Sanger is proof that heroes, including media heroes, are often flawed. This article from Women's E-News discusses her flirtation with eugenics-oriented arguments in support of birth control in the early 1920s.

Wednesday, October 1, 2014

Dinner with Amy Goodman

In the early 1900s, the socialist Appeal to Reason newspaper offered yachts, fruit farms and motorcycles as premiums to bring in revenue and subscriptions. Democracy Now! offers Dinner and a Show with Amy Goodman.    (After meeting Amy at a dinner party, Regis and his sidekick acknowledge that their Regis and Kelly TV show is about "nothing.")

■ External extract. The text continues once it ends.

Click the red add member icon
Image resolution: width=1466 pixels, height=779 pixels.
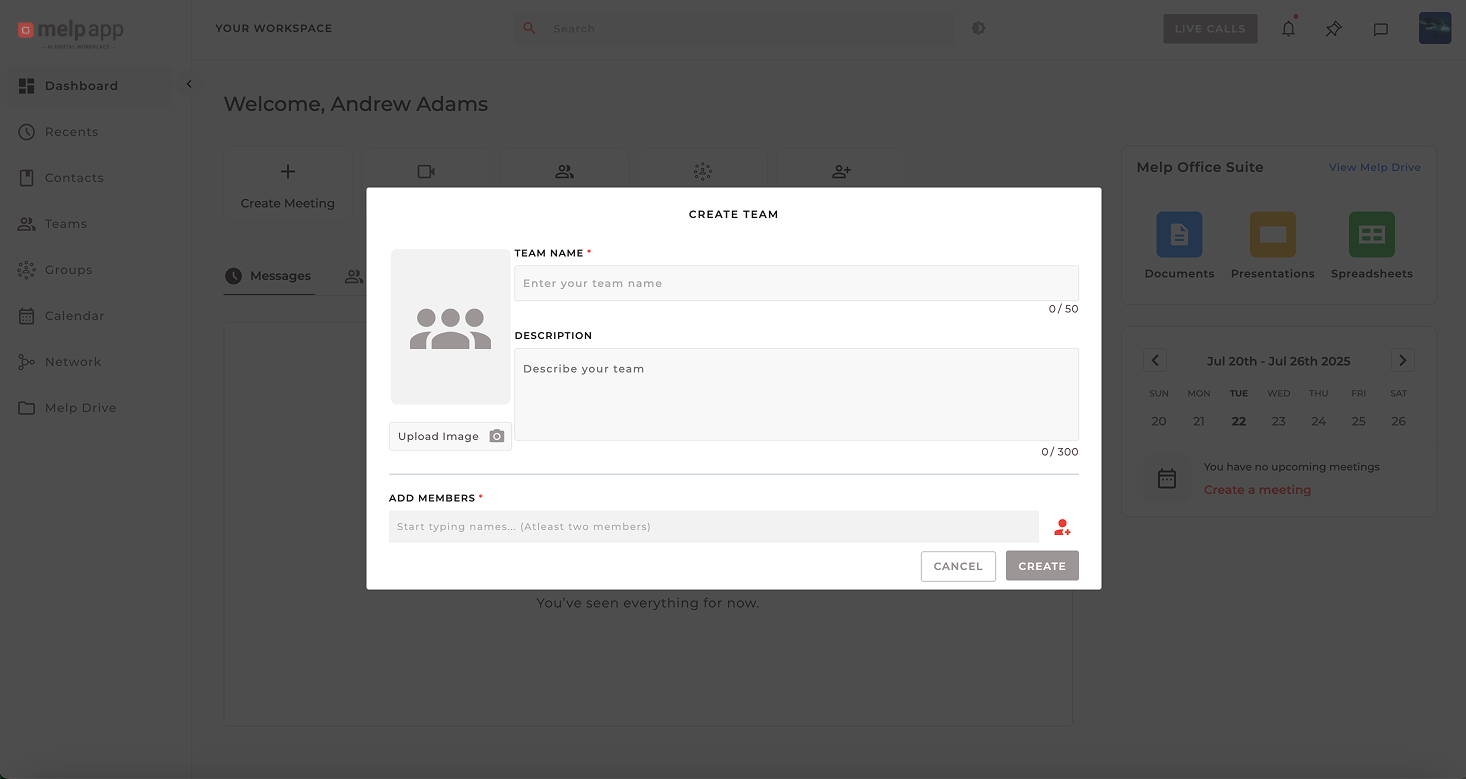tap(1062, 527)
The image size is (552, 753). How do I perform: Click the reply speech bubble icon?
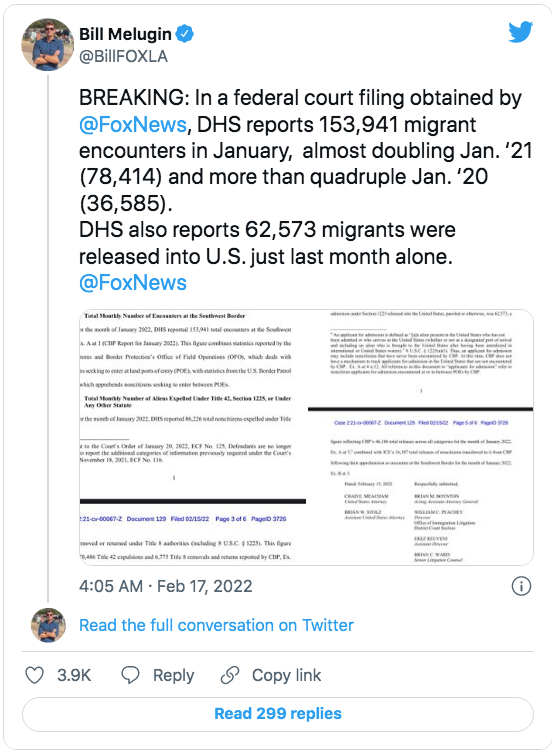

Is Colbert today's Upton Sinclair?

Stephen Colbert accepted the challenge of experiencing difficult working conditions as a farm worker. Here he is doing farm labor.

Or is it Barbara Ehrenreich, who worked at low wage jobs (waitress, maid, Wal-Mart employee) for her book Nickel and Dimed to see if she could make ends meet?

Students today carry on Ida B. Wells' legacy

In last dozen years, Northwestern University journalism students and their professors have been instrumental in proving the innocence of many prisoners in Illinois, several of whom had been sentenced to death. Their investigative journalism ultimately sparked the abolition of the death penalty in Illinois in 2011.

Lynching prompted the classic Billie Holiday song,"Strange Fruit," which she recorded independently in 1939 -- getting around the objections of Columbia, her record label: "Black bodies swinging in the Southern breeze, strange fruit hanging from the poplar trees." It ultimately became her biggest selling record. Time magazine denounced the song as a "piece of musical propaganda." The song's lyrics were inspired by this photograph of a 1930 lynching in Indiana.

Re Legacy: No schools are named after newspaper editors because they ignored or apologized for racist lynchings. But Ida B. Wells has a high school named after her (school home page here) in San Francisco (just across the park from the famous "painted ladies" Victorian houses.)

Journalists Re-fight Old Battles

Dissident journalists of the past exposed many social problems (like the labor weeklies spotlighting the problem of people being jailed simply for being in debt) and brought about reform. Debtors prisons were abolished. But other journalists --  years or generations later -- may have to keep exposing the issue . . . as these investigative journalists for the big mainstream daily in Minneapolis recently did.
"It's not a crime to owe money, and debtors' prisons were abolished in the United States in the 19th century. But people are routinely being thrown in jail for failing to pay debts. In Minnesota, which has some of the most creditor-friendly laws in the country, the use of arrest warrants against debtors has jumped 60 percent over the past four years, with 845 cases in 2009, a Star Tribune analysis of state court data has found."
I.F. Stone pointed out that some reforms don't happen except through the work of generations of journalists and democracy activists:
“The only kinds of fights worth fighting are those you are going to lose, because somebody has to fight them and lose and lose and lose until someday, somebody who believes as you do wins. In order for somebody to win an important, major fight 100 years hence, a lot of other people have got to be willing - for the sheer fun and joy of it - to go right ahead and fight, knowing you're going to lose. You mustn't feel like a martyr. You've got to enjoy it.”